Entries drawn from a collection
▬▬▬▬▬▬▬▬▬▬

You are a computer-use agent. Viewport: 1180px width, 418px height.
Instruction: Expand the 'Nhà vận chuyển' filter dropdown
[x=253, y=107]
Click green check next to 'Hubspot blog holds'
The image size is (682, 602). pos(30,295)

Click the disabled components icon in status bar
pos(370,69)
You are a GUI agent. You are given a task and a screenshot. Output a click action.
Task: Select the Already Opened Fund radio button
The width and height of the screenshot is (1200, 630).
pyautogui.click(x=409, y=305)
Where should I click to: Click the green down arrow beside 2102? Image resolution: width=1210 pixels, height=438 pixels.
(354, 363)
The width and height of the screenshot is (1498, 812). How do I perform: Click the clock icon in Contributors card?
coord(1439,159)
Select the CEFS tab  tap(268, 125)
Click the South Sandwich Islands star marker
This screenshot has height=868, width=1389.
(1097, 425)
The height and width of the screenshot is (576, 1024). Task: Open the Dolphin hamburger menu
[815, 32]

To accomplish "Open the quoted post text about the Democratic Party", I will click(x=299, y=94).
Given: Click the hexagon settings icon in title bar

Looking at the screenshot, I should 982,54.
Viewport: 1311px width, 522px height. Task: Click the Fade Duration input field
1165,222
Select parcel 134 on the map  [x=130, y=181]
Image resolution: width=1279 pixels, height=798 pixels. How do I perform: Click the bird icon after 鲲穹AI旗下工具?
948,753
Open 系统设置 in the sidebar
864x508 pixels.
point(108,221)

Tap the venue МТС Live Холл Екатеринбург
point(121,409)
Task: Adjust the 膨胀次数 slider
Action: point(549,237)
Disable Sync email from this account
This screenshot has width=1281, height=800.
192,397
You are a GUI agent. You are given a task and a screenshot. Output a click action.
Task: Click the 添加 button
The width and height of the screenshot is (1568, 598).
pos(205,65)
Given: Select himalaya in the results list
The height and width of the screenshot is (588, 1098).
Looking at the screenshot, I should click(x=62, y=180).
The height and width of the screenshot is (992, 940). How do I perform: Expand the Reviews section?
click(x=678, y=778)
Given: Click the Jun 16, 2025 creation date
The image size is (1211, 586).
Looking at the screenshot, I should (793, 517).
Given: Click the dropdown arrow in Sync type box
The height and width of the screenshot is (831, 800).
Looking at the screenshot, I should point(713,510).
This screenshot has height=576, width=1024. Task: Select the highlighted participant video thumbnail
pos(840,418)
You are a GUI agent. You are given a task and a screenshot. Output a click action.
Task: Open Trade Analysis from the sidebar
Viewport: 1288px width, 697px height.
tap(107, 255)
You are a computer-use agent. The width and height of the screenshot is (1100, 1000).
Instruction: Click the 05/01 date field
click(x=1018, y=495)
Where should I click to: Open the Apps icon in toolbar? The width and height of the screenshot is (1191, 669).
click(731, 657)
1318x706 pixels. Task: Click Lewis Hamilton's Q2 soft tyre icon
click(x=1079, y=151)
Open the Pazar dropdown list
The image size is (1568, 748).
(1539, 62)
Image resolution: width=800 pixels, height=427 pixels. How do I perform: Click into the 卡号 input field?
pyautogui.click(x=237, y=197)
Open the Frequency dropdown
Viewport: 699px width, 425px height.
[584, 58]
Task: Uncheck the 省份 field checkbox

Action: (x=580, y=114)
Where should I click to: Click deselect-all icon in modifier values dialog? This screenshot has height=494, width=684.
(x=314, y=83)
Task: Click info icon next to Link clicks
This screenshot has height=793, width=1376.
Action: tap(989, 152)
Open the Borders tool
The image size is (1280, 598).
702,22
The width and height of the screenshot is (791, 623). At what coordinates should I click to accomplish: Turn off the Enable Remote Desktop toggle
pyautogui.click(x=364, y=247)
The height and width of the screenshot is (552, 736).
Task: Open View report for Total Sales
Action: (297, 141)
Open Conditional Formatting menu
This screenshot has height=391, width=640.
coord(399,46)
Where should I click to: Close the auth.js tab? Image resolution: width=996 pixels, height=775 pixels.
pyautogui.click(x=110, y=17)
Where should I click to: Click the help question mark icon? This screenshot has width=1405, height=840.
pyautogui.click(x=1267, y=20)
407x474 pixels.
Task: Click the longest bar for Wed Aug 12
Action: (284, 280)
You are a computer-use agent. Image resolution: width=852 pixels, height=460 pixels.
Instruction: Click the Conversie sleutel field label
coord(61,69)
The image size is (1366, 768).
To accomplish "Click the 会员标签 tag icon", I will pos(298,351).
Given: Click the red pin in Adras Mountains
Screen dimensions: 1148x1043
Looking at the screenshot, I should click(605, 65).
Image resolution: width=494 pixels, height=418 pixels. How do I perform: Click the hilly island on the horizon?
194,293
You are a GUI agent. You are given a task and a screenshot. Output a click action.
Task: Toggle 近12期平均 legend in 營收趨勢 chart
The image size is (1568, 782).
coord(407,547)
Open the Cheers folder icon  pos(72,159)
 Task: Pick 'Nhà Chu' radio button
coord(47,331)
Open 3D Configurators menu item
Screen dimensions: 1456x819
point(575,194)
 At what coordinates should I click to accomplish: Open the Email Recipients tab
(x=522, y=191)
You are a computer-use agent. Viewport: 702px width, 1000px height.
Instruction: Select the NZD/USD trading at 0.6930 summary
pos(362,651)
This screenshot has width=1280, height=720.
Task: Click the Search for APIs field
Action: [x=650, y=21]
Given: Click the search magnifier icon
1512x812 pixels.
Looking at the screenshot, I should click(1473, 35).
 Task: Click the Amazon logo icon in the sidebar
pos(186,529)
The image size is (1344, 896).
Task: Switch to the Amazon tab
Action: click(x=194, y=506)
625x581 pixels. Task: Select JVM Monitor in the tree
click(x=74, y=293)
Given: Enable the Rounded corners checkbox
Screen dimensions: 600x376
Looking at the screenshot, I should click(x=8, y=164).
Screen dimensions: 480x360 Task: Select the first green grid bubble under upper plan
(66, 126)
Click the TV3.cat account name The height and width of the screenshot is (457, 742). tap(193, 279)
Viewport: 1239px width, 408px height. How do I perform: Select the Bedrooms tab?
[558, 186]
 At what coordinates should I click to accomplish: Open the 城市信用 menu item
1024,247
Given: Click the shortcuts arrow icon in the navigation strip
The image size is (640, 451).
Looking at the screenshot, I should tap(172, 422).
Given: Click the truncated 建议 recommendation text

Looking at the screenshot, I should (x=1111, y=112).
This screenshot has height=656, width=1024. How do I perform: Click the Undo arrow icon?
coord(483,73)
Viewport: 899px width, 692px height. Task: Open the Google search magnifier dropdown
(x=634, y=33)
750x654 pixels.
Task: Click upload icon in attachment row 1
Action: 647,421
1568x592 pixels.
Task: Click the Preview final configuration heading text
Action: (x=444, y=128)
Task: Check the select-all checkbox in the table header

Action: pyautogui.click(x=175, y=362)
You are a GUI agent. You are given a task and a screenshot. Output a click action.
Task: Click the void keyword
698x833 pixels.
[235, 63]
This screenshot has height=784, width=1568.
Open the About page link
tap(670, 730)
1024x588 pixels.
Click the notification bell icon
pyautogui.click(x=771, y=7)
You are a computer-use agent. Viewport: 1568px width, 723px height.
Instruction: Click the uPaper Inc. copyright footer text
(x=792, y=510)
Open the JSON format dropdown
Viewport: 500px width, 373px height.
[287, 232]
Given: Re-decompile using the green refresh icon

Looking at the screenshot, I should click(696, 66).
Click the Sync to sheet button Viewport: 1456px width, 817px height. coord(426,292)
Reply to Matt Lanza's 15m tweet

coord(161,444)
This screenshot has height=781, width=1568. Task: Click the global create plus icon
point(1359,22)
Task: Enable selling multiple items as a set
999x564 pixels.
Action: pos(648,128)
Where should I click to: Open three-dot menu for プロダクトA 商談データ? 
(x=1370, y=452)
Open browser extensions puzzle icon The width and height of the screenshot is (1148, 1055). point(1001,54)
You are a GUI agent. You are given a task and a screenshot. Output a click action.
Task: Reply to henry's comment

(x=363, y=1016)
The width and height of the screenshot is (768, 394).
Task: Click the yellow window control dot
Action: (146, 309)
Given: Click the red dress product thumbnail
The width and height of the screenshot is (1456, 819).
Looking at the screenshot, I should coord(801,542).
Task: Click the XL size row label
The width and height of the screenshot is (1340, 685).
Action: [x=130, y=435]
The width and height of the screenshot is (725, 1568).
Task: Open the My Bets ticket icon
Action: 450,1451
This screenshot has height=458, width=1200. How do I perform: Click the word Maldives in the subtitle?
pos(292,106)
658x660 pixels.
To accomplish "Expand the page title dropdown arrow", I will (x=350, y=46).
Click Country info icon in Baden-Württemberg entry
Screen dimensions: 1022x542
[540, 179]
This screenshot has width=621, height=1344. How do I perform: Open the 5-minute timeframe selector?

▬▬▬▬▬▬▬▬▬▬

Please pull out each line of the entries above that contains the string "coordinates". Case counts.

The width and height of the screenshot is (791, 623). At what coordinates should I click to accomplish: Turn off the Enable Remote Desktop toggle
 At what coordinates should I click to accomplish: Open the Email Recipients tab
 At what coordinates should I click to accomplish: Open the 城市信用 menu item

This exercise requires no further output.